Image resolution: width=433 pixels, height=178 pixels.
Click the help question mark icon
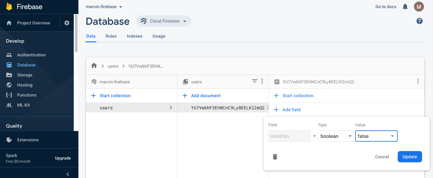click(420, 21)
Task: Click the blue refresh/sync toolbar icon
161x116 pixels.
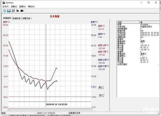Action: (4, 11)
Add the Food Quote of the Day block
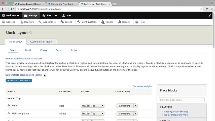Screen dimensions: 215x121 click(x=176, y=112)
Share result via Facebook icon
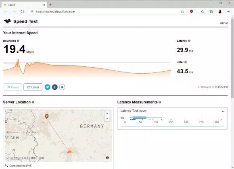 (55, 87)
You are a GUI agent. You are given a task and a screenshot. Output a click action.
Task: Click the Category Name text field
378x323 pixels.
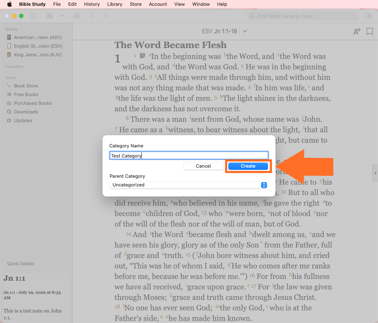pos(189,155)
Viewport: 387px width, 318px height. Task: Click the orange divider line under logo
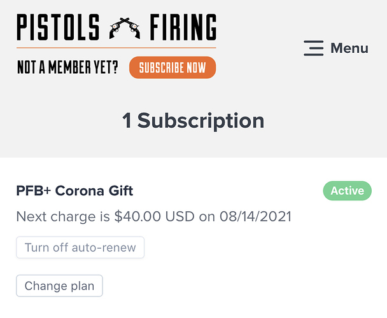click(x=116, y=48)
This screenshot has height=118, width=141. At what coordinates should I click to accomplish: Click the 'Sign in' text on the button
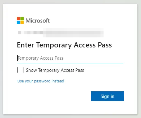(x=108, y=96)
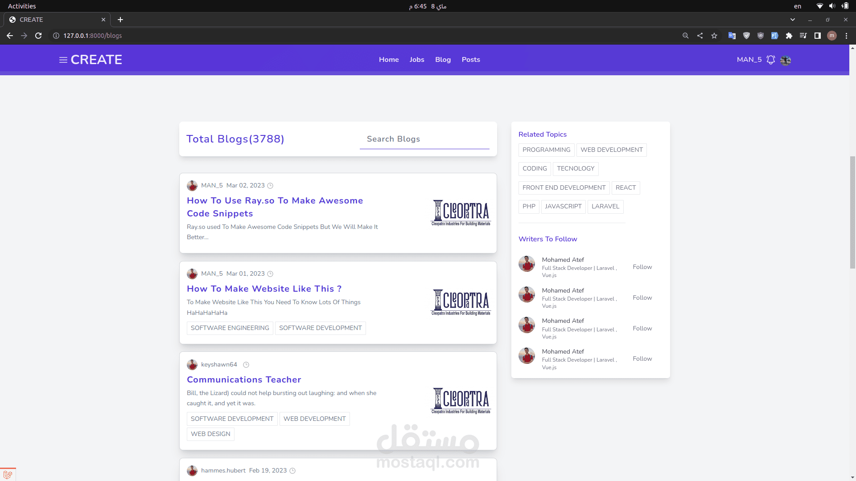Bookmark this page with star icon
Image resolution: width=856 pixels, height=481 pixels.
tap(714, 36)
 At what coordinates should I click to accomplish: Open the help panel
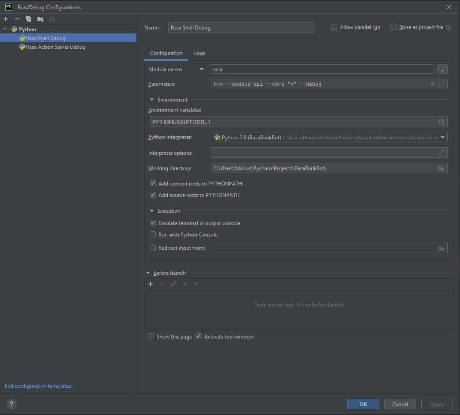pyautogui.click(x=11, y=404)
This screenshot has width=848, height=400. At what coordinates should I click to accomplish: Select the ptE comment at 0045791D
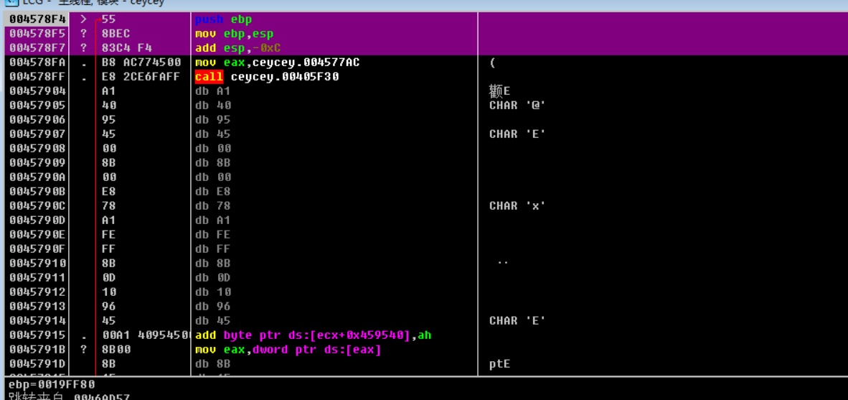click(x=499, y=364)
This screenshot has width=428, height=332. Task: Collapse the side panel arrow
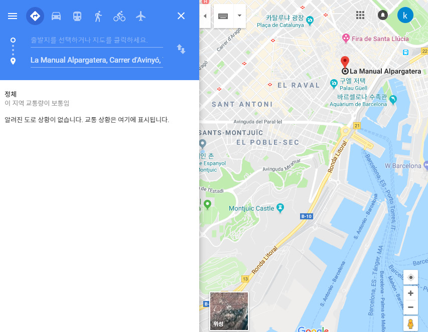point(205,16)
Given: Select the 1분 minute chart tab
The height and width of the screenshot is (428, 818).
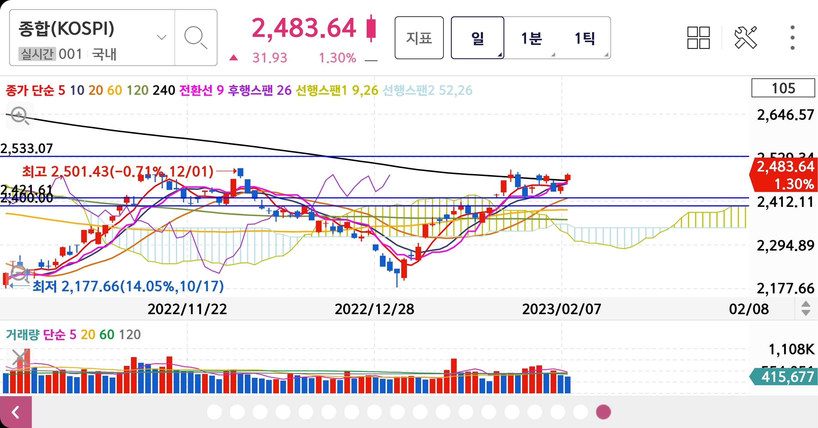Looking at the screenshot, I should tap(531, 38).
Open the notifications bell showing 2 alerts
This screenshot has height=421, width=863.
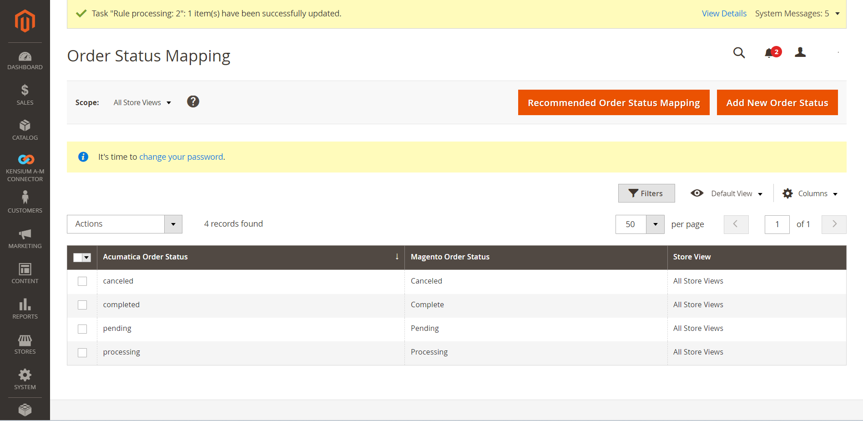tap(770, 53)
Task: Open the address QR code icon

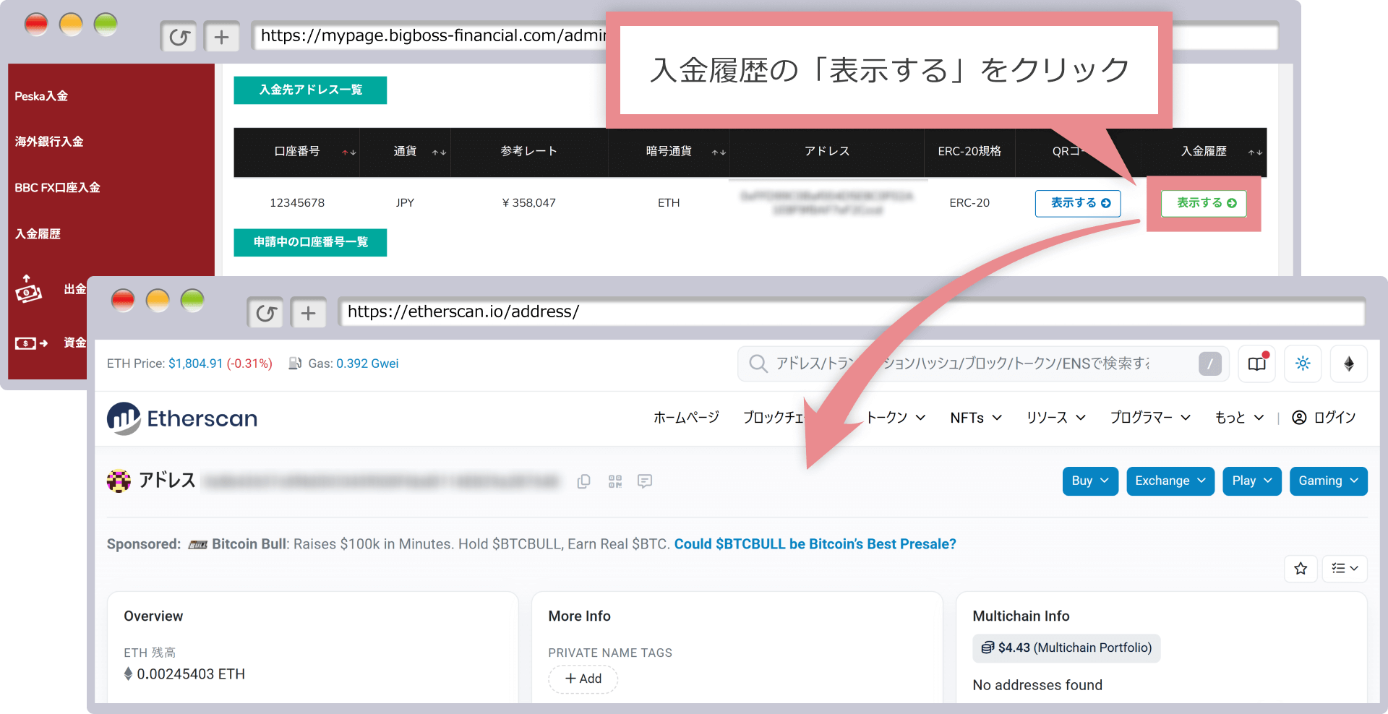Action: (x=614, y=481)
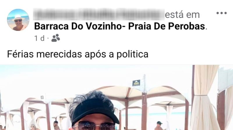Click the blurred poster name
Viewport: 233px width, 130px height.
tap(99, 14)
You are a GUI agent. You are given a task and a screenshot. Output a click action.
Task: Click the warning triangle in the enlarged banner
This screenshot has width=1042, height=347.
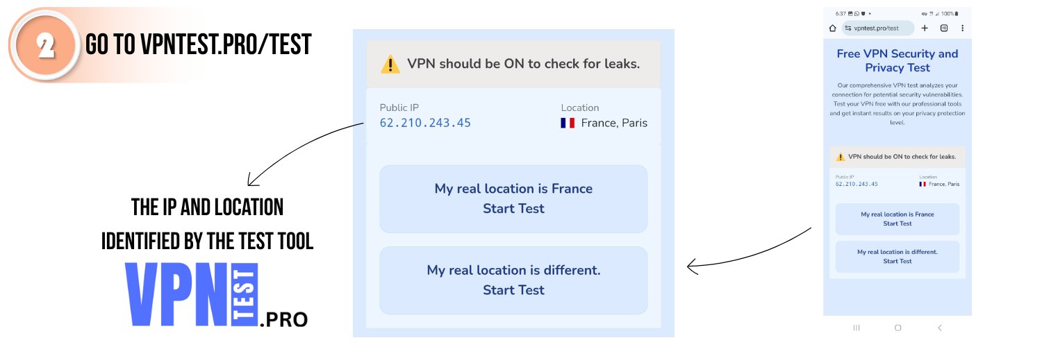tap(390, 65)
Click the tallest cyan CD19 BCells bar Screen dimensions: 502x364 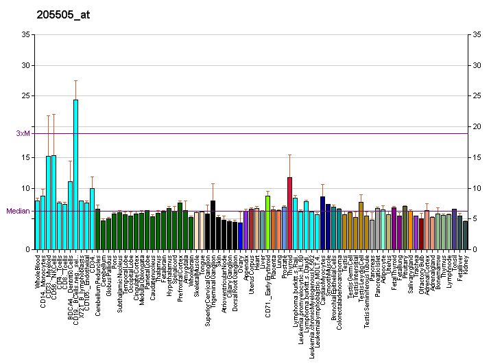[x=75, y=174]
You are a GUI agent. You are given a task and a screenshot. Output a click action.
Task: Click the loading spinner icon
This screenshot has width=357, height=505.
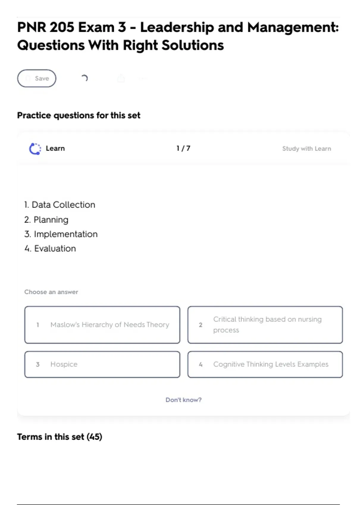tap(84, 78)
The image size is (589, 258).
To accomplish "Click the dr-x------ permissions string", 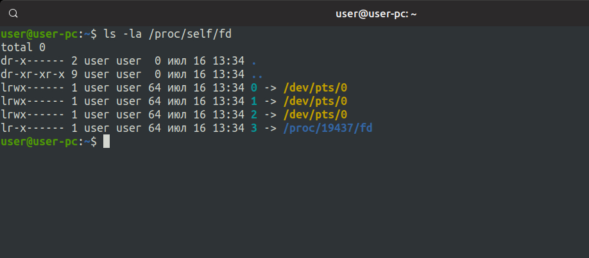I will click(x=32, y=61).
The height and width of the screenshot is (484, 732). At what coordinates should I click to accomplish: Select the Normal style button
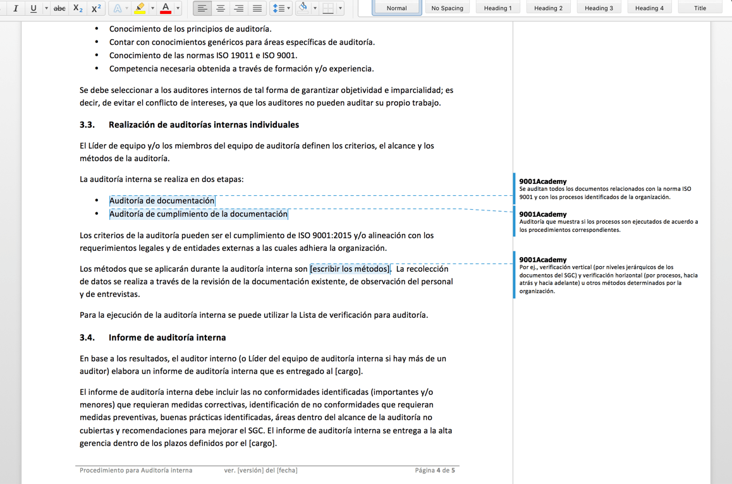coord(396,8)
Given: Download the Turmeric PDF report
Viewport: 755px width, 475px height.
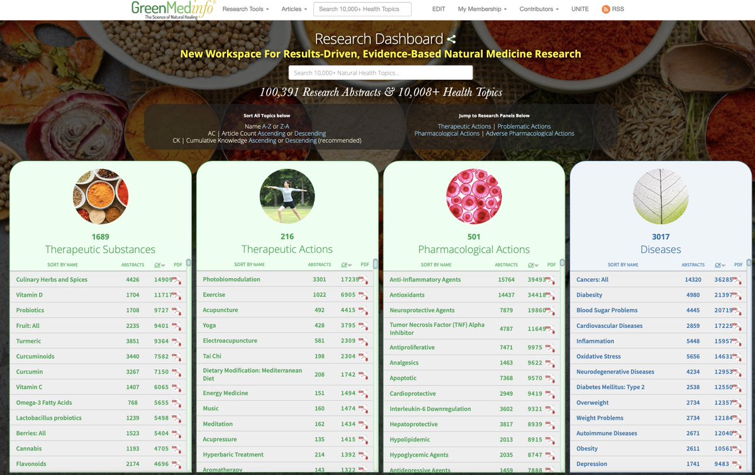Looking at the screenshot, I should [177, 342].
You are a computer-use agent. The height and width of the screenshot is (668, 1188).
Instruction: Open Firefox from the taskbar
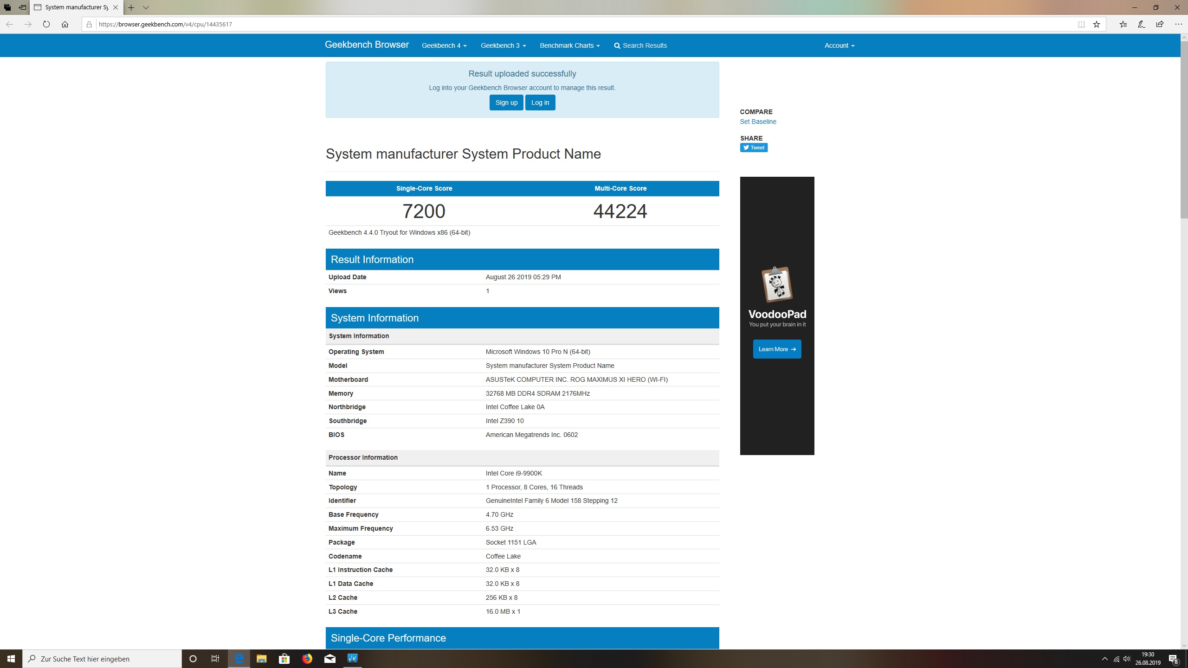[x=307, y=658]
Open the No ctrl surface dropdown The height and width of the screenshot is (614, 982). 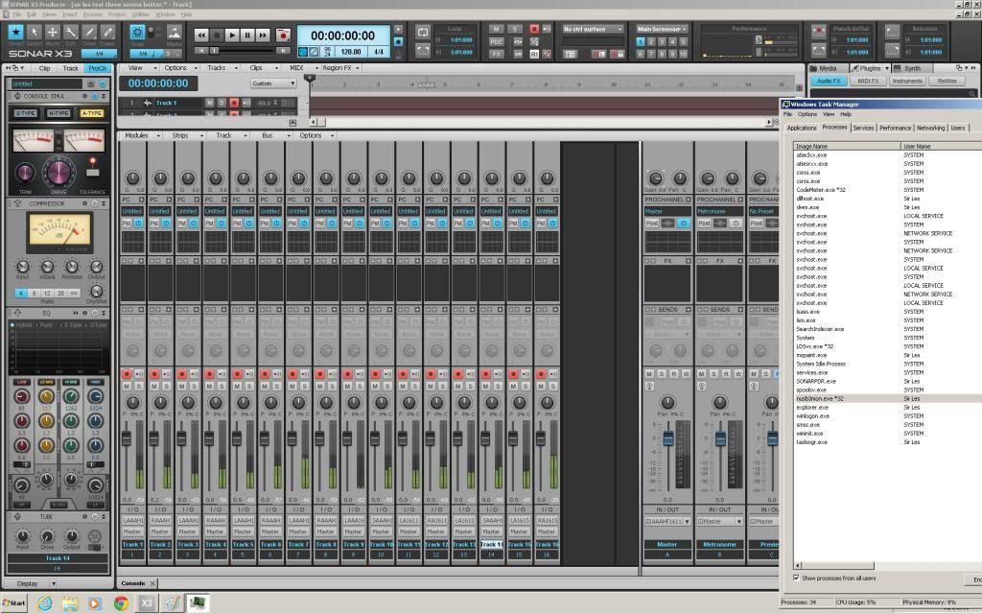[595, 30]
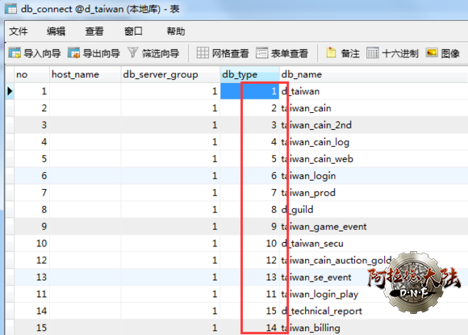Open the 文件 (File) menu

pos(19,31)
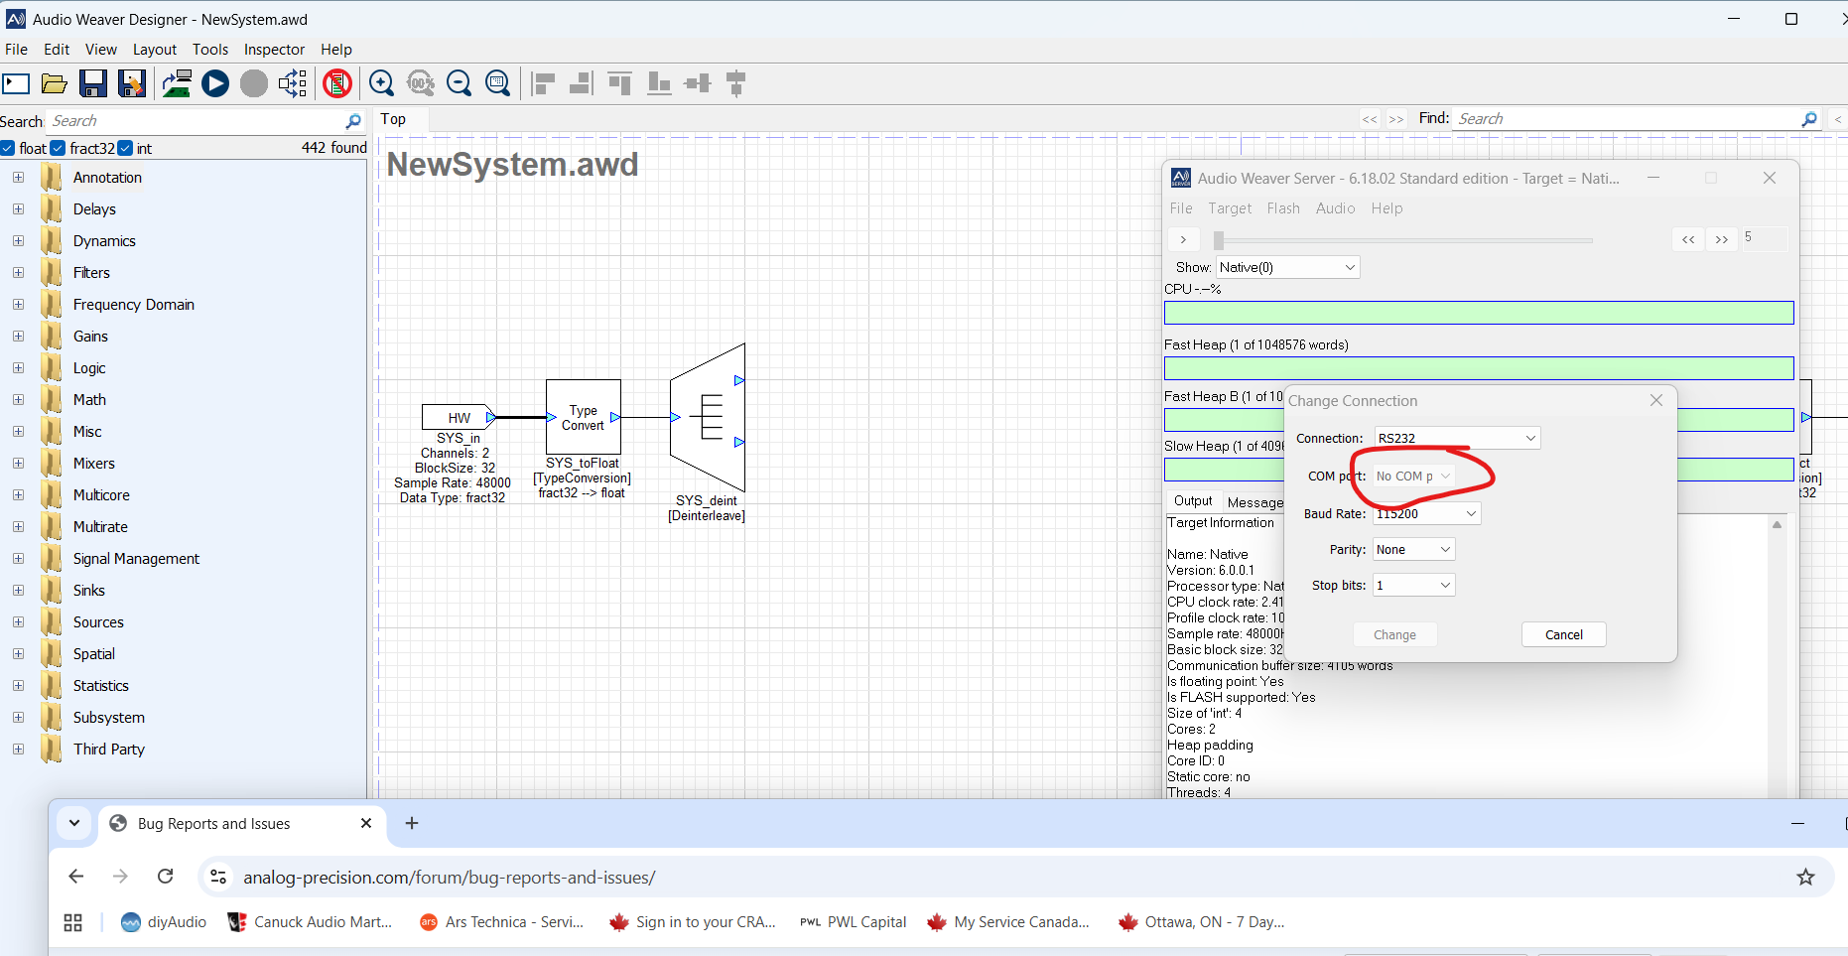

EXERCISE DETAILS: Reproduce the items verbatim, beginning at the line that contains "This screenshot has height=118, width=141." and ending after the line that contains "click(x=499, y=364)". Omit the pictures from your answer.

TASK ANSWER:
This screenshot has height=118, width=141. At what coordinates should I click to accomplish: Click the 'Sign in' text on the button
(x=108, y=96)
Bookmark this page with star icon
Image resolution: width=856 pixels, height=481 pixels.
tap(714, 36)
 At what coordinates should I click to accomplish: Open the help panel
pyautogui.click(x=11, y=404)
This screenshot has width=848, height=400. At what coordinates should I click to accomplish: Select the ptE comment at 0045791D
click(x=499, y=364)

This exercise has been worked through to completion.